[Rows showing where targets appear]
-- START --
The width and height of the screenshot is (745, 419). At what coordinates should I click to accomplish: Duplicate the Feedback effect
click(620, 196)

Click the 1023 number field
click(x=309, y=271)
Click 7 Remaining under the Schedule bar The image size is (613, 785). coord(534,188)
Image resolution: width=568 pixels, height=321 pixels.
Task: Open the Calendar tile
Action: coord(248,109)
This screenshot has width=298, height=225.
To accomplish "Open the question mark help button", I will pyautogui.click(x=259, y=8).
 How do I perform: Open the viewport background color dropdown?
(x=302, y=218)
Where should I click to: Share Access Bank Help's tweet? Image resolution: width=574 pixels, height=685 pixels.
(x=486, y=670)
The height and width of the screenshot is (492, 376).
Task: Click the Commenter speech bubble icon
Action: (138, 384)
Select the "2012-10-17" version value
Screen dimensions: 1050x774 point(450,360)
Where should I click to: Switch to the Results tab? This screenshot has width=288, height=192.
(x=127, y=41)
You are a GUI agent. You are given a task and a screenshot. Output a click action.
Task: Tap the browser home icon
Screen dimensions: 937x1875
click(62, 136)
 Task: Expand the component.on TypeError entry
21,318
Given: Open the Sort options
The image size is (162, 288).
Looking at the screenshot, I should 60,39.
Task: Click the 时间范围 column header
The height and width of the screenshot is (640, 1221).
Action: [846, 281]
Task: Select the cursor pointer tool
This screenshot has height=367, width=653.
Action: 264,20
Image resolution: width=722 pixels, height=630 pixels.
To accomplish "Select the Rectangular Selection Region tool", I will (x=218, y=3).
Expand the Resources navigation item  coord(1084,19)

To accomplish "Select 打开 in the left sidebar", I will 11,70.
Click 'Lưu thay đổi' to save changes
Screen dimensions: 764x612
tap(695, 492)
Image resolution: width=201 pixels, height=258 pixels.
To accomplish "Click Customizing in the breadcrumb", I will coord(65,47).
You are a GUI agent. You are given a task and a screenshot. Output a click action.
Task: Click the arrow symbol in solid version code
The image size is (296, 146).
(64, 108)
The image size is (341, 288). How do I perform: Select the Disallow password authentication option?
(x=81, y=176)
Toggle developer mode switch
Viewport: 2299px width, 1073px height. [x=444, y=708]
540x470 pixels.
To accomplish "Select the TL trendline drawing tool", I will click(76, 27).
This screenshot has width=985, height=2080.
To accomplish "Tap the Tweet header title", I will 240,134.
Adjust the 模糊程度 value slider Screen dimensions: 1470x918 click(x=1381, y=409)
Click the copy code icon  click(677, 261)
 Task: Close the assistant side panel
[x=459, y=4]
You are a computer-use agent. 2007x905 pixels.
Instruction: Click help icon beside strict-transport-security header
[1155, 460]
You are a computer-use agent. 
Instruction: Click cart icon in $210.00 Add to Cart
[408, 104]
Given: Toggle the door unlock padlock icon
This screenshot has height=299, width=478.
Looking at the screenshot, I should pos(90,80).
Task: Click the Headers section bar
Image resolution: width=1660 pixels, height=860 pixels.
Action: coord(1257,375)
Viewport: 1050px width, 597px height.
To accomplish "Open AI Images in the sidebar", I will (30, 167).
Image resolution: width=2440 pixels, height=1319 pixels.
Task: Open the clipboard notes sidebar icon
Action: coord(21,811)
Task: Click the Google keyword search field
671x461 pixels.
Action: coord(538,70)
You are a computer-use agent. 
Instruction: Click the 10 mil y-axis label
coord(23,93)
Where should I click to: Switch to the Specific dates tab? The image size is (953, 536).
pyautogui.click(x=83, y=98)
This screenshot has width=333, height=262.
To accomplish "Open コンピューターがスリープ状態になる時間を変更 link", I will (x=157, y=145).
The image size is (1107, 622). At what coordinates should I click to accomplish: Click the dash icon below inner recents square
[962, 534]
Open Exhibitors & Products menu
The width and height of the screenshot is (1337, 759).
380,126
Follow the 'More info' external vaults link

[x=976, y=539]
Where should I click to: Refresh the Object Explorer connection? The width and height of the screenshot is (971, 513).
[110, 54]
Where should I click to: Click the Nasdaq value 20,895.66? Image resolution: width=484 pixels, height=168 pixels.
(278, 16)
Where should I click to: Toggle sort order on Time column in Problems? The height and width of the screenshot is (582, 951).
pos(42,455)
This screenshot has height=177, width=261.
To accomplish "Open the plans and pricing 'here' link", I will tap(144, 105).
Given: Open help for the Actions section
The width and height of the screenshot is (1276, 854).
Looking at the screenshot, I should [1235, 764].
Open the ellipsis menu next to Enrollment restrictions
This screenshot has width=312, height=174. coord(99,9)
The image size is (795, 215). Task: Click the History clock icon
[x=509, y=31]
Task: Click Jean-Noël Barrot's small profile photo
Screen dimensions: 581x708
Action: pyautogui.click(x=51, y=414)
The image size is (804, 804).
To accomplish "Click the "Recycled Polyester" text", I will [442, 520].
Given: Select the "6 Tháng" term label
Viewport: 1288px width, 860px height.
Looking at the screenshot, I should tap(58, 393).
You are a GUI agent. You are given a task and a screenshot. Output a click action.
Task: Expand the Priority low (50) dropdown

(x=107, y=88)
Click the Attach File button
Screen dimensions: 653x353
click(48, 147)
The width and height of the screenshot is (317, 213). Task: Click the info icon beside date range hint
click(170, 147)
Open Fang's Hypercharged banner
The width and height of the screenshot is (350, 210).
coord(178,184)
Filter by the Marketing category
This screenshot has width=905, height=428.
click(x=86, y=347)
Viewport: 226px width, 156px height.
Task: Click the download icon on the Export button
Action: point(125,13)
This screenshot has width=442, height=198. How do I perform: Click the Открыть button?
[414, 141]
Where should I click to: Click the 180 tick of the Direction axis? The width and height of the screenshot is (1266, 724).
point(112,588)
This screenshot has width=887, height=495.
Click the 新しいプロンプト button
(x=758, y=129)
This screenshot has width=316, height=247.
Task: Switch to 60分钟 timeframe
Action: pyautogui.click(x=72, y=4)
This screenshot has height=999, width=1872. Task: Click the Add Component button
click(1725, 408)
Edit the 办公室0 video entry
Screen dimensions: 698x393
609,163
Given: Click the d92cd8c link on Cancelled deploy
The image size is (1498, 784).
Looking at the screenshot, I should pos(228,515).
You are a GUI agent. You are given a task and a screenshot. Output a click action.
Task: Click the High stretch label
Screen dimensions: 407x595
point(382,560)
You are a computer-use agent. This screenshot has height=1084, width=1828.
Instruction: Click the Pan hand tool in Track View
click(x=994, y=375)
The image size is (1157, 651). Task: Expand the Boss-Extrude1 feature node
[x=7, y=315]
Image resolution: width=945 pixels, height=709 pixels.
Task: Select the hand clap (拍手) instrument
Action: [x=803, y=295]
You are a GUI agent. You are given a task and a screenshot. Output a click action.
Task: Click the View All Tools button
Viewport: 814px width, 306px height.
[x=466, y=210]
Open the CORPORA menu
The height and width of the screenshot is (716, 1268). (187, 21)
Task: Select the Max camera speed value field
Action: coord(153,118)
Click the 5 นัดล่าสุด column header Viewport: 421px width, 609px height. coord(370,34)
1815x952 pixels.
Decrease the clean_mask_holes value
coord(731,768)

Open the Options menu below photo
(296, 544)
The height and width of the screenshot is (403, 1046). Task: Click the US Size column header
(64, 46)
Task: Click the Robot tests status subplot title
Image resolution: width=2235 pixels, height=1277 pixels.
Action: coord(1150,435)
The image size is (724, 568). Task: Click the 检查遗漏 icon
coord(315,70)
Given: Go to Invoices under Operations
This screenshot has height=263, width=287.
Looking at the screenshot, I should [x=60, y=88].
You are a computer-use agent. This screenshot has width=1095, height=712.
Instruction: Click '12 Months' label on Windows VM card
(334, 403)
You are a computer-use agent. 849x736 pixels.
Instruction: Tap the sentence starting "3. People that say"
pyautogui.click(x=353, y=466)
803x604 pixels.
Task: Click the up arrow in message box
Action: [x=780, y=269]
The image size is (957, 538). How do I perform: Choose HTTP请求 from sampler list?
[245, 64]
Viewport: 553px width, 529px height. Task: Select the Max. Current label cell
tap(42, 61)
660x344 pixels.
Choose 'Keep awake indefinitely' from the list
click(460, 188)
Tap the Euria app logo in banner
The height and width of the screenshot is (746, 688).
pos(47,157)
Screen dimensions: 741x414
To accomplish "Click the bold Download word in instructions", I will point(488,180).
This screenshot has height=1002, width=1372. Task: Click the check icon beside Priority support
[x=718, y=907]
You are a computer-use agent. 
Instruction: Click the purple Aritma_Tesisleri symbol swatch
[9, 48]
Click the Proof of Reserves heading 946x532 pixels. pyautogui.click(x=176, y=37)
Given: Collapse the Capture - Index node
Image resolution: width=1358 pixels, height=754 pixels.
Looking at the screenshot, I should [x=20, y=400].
-- END --
Please rewrite the lines from the line with "Click 7 Remaining" to the line with "will pyautogui.click(x=259, y=8).", swapping "Schedule" for "Timetable" and leaving everything else unchanged.

## EXERCISE ANSWER
Click 7 Remaining under the Timetable bar The image size is (613, 785). coord(534,188)
Image resolution: width=568 pixels, height=321 pixels.
Task: Open the Calendar tile
Action: coord(248,109)
This screenshot has width=298, height=225.
To accomplish "Open the question mark help button", I will pyautogui.click(x=259, y=8).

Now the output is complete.